O Barbaresco é produzido 100% a partir da uva Nebbiolo, não sendo permitida nenhuma outra casta, produzindo em geral um vinho de cor vermelho granada, normalmente não muito escura. Os aromas evidenciam as marcas da evolução pelo longo amadurecimento obrigatório em madeira, oferecendo especiarias (baunilha, canela, pimenta verde), florais de rosas ou violetas (típicos da casta Nebbiolo), cogumelos secos e terra molhada. O paladar vem marcado por taninos bem vivos, por vezes austeros, e longa persistência. Deve amadurecer pelo menos dois anos, dos quais um em carvalho, mas costuma atingir o seu auge entre 5 e 10 anos, ou mais… É um vinho com um excepcional potencial de guarda.

Na aldeia de Barbaresco a sede do Enoteca Regional onde você pode saborear a maioria dos vinhos produzidos na denominação.

O vinho é freqüentemente comparado com Barolo – outro vinho icônico à base de Nebbiolo da região de Piedmont. Embora os vinhos compartilhem muitas semelhanças, existem algumas diferenças distintas entre eles.

Diferenças entre o Barolo e o Barbaresco

Diferentes solos

A principal diferença em Barolo e Barbaresco está nos solos. O solo em Barbaresco é mais rico em nutrientes e, por isso, as vinhas não produzem tanto tanino como encontrado nos vinhos de Barolo. Ambos os vinhos cheiram a rosas, perfumes e cereja – e ambos têm um acabamento muito longo. O tanino não o atingirá tanto no Barbaresco.

Se olharmos para a composição dos solos de Barbaresco e Barolo, ambos são basicamente a base de argila e calcário, este que adiciona um pH maior (mais alcalino) ao solo que, curiosamente, faz com que as videiras produzam uvas para vinho com um pH menor (mais ácido). Acidez é um componente muito importante para a produção de vinhos de alta qualidade.

Regras Diferentes

As regras da Denominação de Origem dos Barolos exigem que seus vinhos sejam armazenados por pelo menos 3 anos, enquanto a Barbaresco exige apenas 2 anos. Isso pode ser devido aos taninos mais potentes do Barolo que exigem que o vinho envelheça mais tempo antes de ser colocado no mercado.

Envelhecimento
Barolo 3 anos Barbaresco 2 anos
Barolo Riserva 5 anos Barbaresco Riserva 4 anos

Barolo é na verdade cerca de 50 anos mais velho do que Barbaresco e recebeu o nome de uma nobre, a Marquesa de Barolo, na década de 1850. Nesta época, entretanto, era um vinho bastante diferente dos potentes vinhos de hoje, eram bem mais ricos e frutados.
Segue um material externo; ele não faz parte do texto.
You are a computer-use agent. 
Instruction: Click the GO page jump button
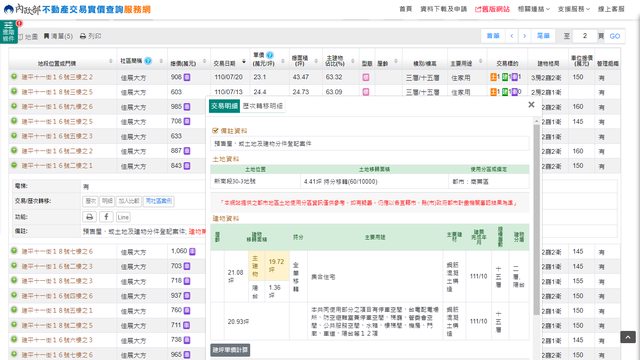click(x=615, y=36)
Já o Barbaresco começou sua produção em 1894, tendo uma abordagem semelhante ao Barolo, bem mais frutado. Ambas as regiões sofreram muito com a Phylloxera e produziram vinhos de baixa qualidade durante as Guerras Mundiais.

Somente no pós-guerra, e ainda mais influenciados pela cultura de vinhos na França, que um produtor familiar chamado Gaia começou a trazer qualidade de volta para os vinhos de Barbaresco. Outro excelente passo para a qualidade foi o início do Produttori del Barbaresco (um consórcio de pequenos produtores) em 1958.

Boschi Dei Signori Barbaresco

Apesar da fama dos vinhos do Piemonte que facilmente atingem preços estratosféricos, o Boschi Dei Signori custa na faixa dos R$50,00 o que deixa tudo bem mais divertido.

Depois de aberto, como a cor já denunciava sua idade, resolvi vencer a preguiça e pegar o Decanter, o que pareceu ter sido uma decisão acertada. O vinho cresceu e mostrou um belo corpo e acidez na medida certa, que o tornou muito gastronômico e saboroso. Para quem gosta de madeira, esse tinha bastante junto com café mas tornando um conjunto bem harmonioso.

Apesar do custo, esse Barbaresco mostrou bastante da tipicidade própria da região, o que foi uma agradável surpresa. Recomendo fortemente.